I wasn't cynical enough about the proton beam industry

I've posted a number of stories about the manner in which the medical-financial complex has pushed through the construction of very high cost proton beam machines, creating a market for a service that has limited clinical support.  It turns out I wasn't cynical enough.

Here's a report from The Advisory Board Company entitled, "Achieving financial success in proton therapy in 2013." Here's the imperative laid out in the report:

This turns the scientific method on its head. Instead of conducting research to determine if proton beam therapy is clinically more efficacious that traditional radiotherapy, we are told to conduct trials designed to substantiate the superiority of this technology. Here's the advice:

Facing heavy payer scrutiny and patient recruitment challenges for large-scale randomized controlled clinical trials, proton centers will need to augment clinical trials while refining strategies for engaging private payers. For tumor sites facing scrutiny, proper patient selection, recent data, and messaging will be very important.

In other words, pick the patient sample to support the desired conclusions.

Meanwhile, another report sets forth marketing advice. Here it is:

As proton centers enter the market in 2013, administrators will need to adapt referral strategy to a new environment.   Changing market forces, including the proliferation of centers,  an expansion in clinical eligibility, trends in physician-hospital relationships, and healthcare reform create new marketing imperatives. 
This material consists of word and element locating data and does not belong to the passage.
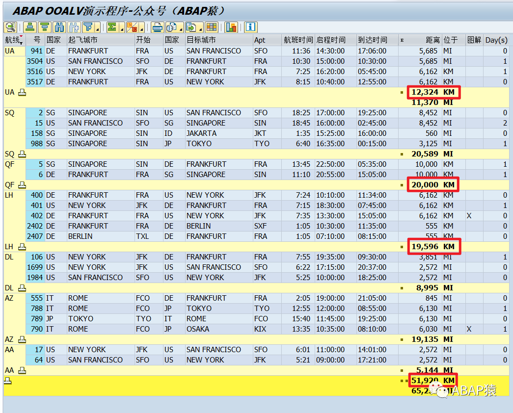
Task: Apply the Set Filter funnel icon
Action: (88, 27)
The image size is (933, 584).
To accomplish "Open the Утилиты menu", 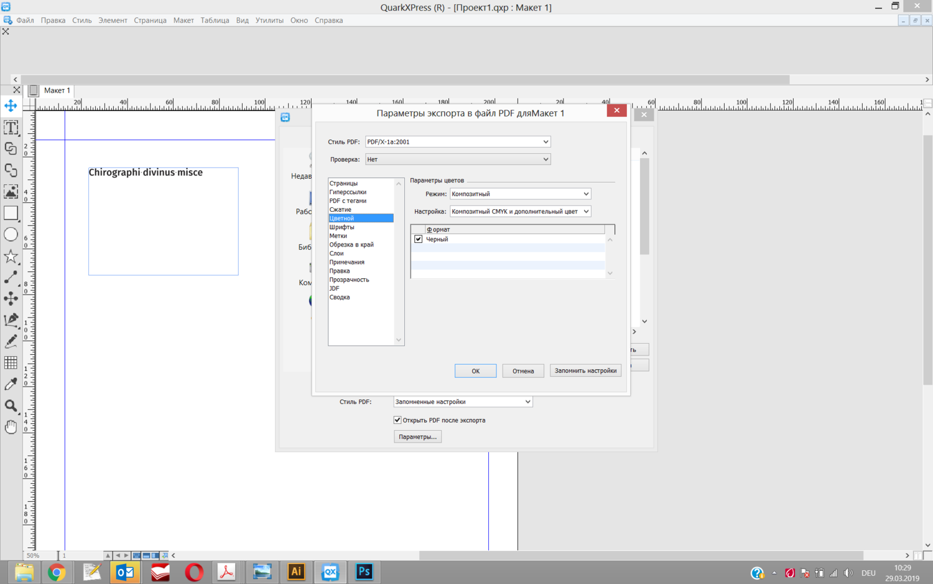I will pos(269,21).
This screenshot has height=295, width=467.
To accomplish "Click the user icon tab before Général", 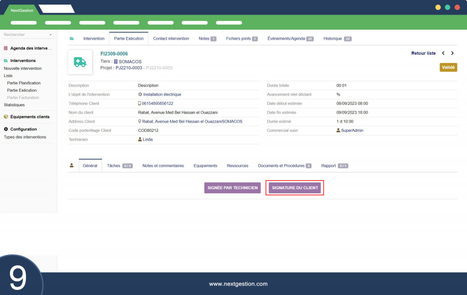I will pyautogui.click(x=72, y=166).
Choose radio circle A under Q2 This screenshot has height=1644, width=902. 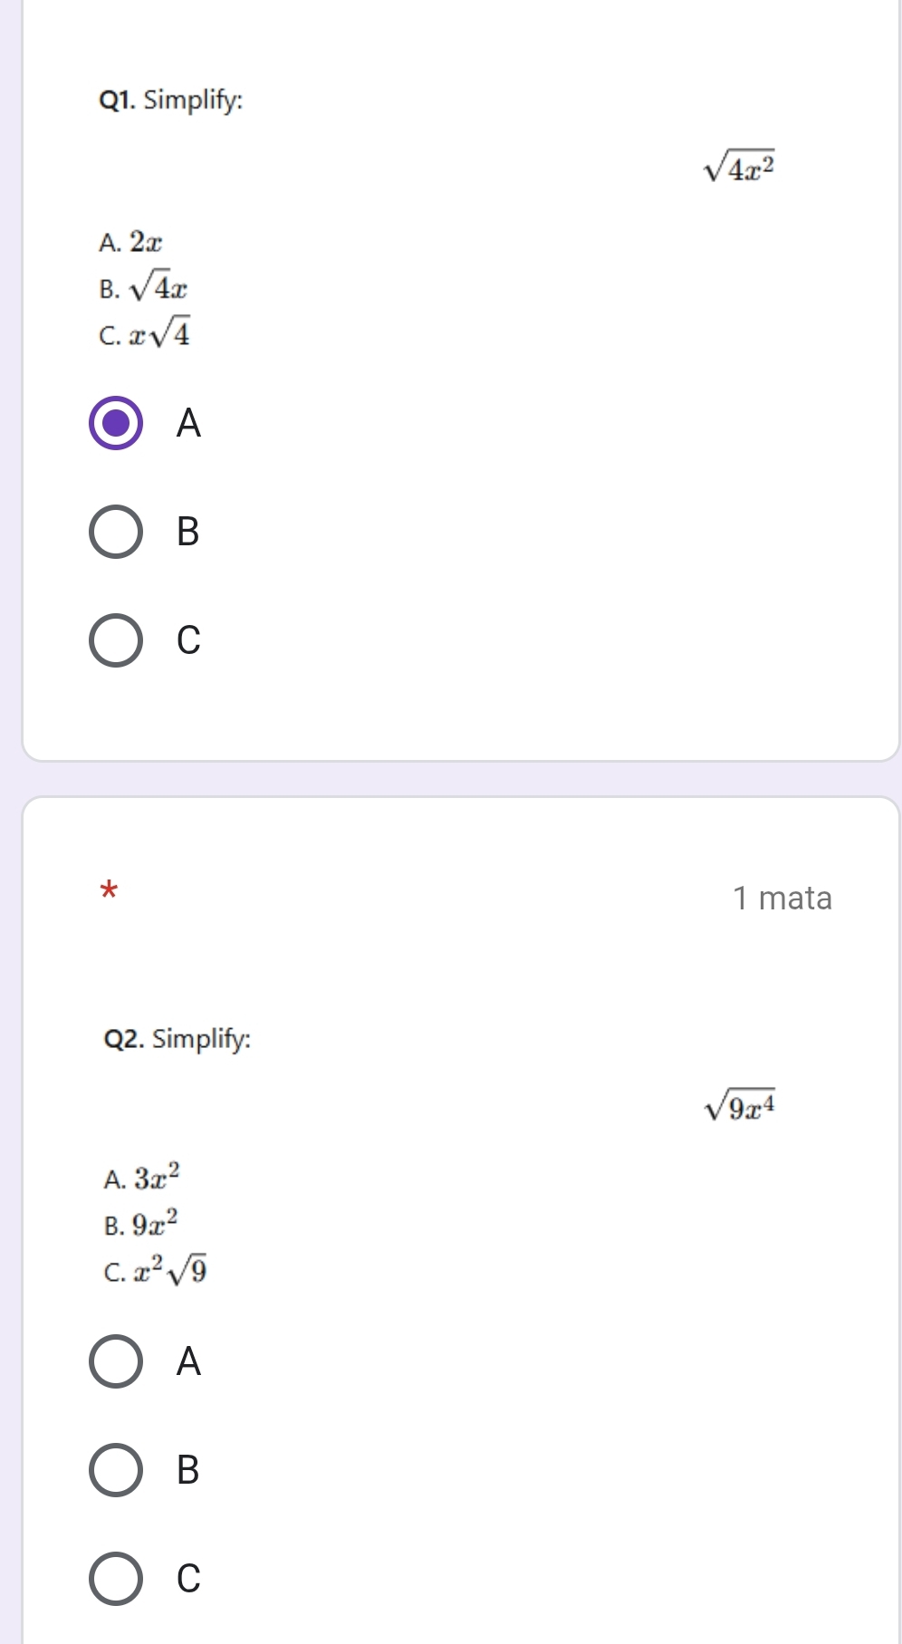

Now, centers will focus not on a largely exclusive, trans-regional marketplace, but focus much more intensely on finding patients within their own backyards, raising the need to convert exploratory self-referrals.

Let's think about the meaning of: "Convert exploratory self-referrals."  We're going to take ordinary people suffering from cancer and persuade them that this technology is the answer to their problems.  So direct-to-consumer marketing will be applied to this patient population.

Well, it's worked before, e.g., with the da Vinci surgical robot.  Who can blame these guys for taking a leaf out of that book?